17. Is there an English speaking person, who will help us with the claims process?
Copied from "B" above:
The Broker who will offer customer service is VITAL. They have two offices, they are in the World Trade Building in Guayaquil, and also at OMNI Hospital in Guayaquil. We have spent much time with the broker and his staff (Bilingual / Spanish and English Speaking). We have been impressed with them as professionals. We have a commitment, that a young man, by the name of Jorge Chavez (Bi-lingual / Spanish and English Speaking), will serve as the direct Account Executive for our Group. Many of us know Jorge Chavez, because he spoke at some of the informative lunch meetings which were held on the Peninsula regarding the "Manta Salud" Group. VITAL has even agreed to consider our suggestion of quickly putting in place, a North American telephone number, so that those of us with Magicjack, etc, can reach Jorge through this method.
...Thank you for your continued interest and patience. We hope to have more information sent to you early in the week...

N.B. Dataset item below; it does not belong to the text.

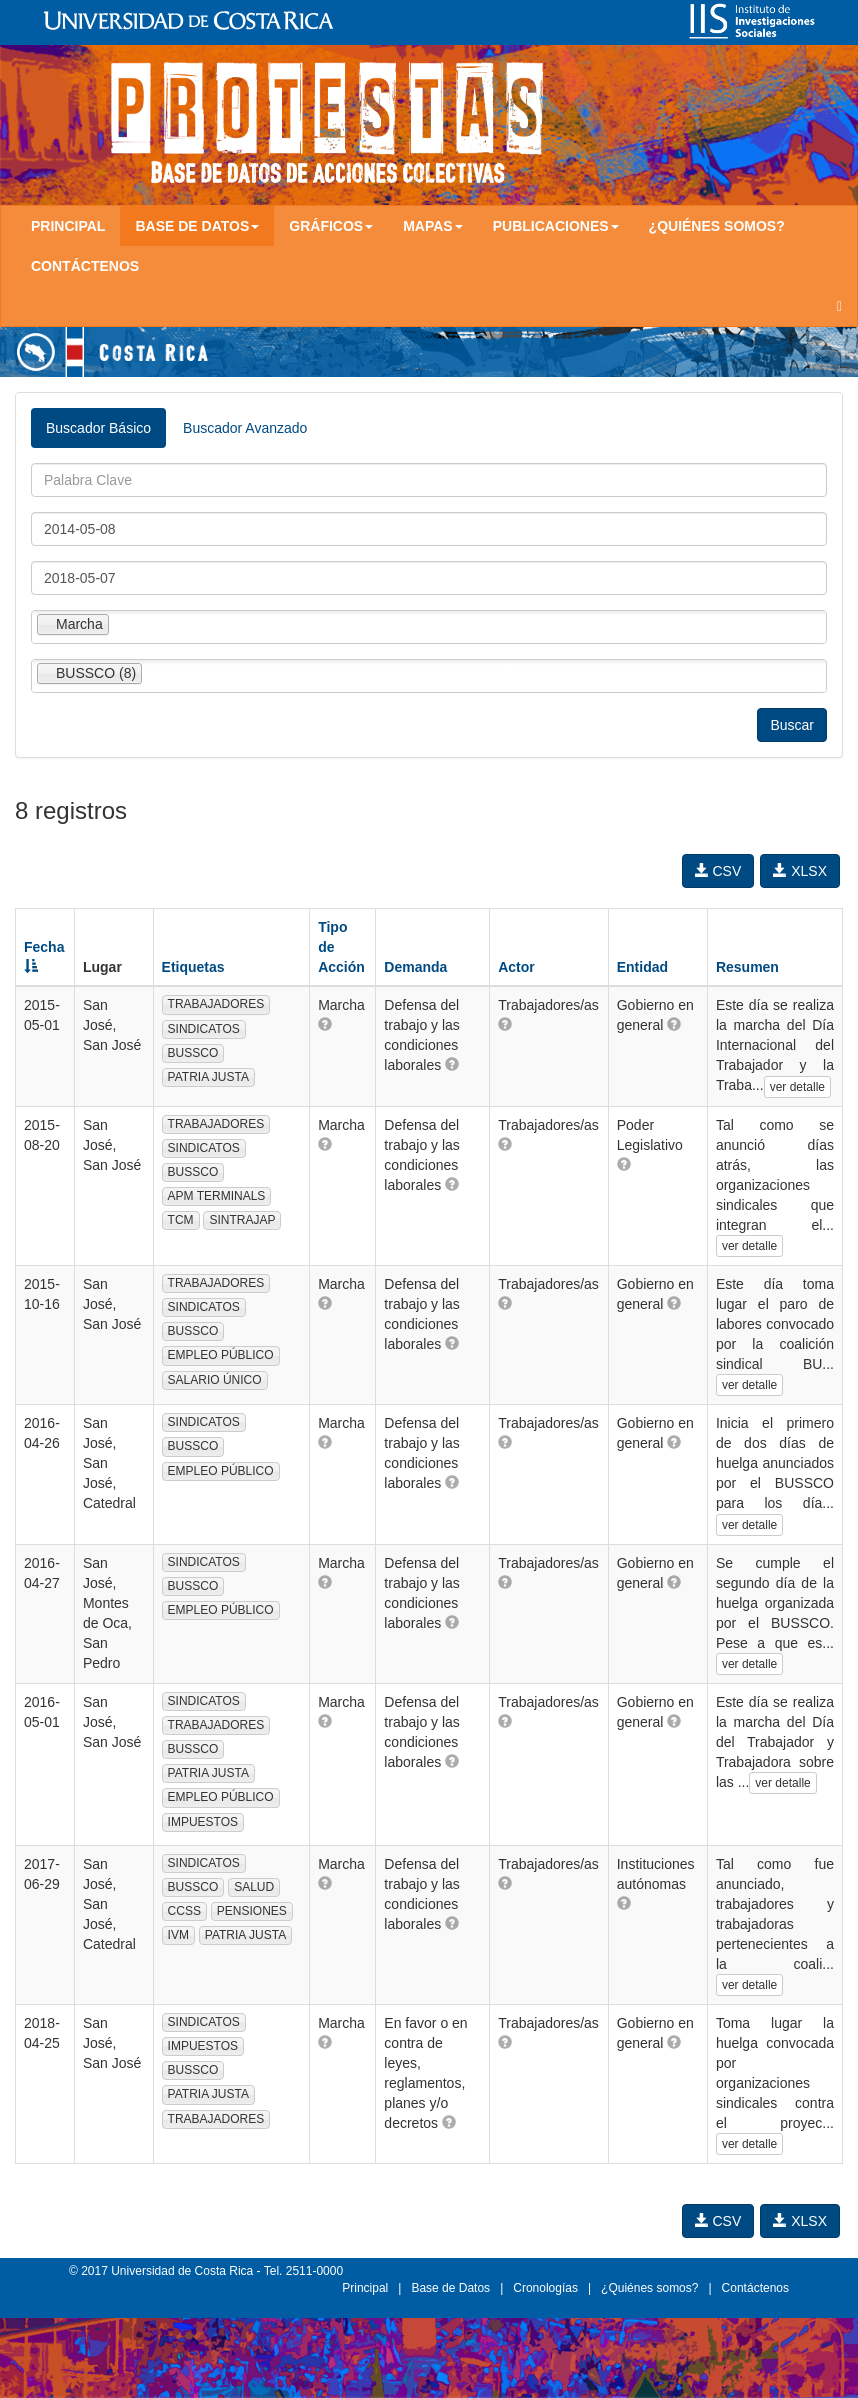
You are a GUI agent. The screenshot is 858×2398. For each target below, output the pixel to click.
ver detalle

Special Request (at your option): If you are seriously interested in this option, we would like to begin a database of those who will need an INITIAL PERIOD ENROLLMENT PACKET (via email). If so, please send us an Email (SUBJECT = ENROLLMENT) with the following information:
Individual Coverage (If Applicable):
Full name exactly as is listed on your Cedula or Passport.
Date of Birth.
Family Coverage (If Applicable):
Full name of Titular (Head of Household) as is listed on Cedula or Passport.
Date of Birth.
Dependent 1: Full name exactly as is listed on Cedula or Passport and Date of Birth. Relationship to Titular (Head of Household): Ex. Spouse / Child
Dependent 2: Full name exactly as is listed on Cedula or Passport and Date of Birth. Relationship to Titular (Head of Household): Ex. Spouse / Child
Etcetera (Same information for each additional Dependent)
Correspondence Email Address: FOPS.HEALTHPLAN@GMAIL.COM
Im interested in hearing about the Fops plan. I have IESS, but FOPS is Friends of Padre Simon whom Ive known for over a decade. It is connected I believe in some way with Kairos foundation.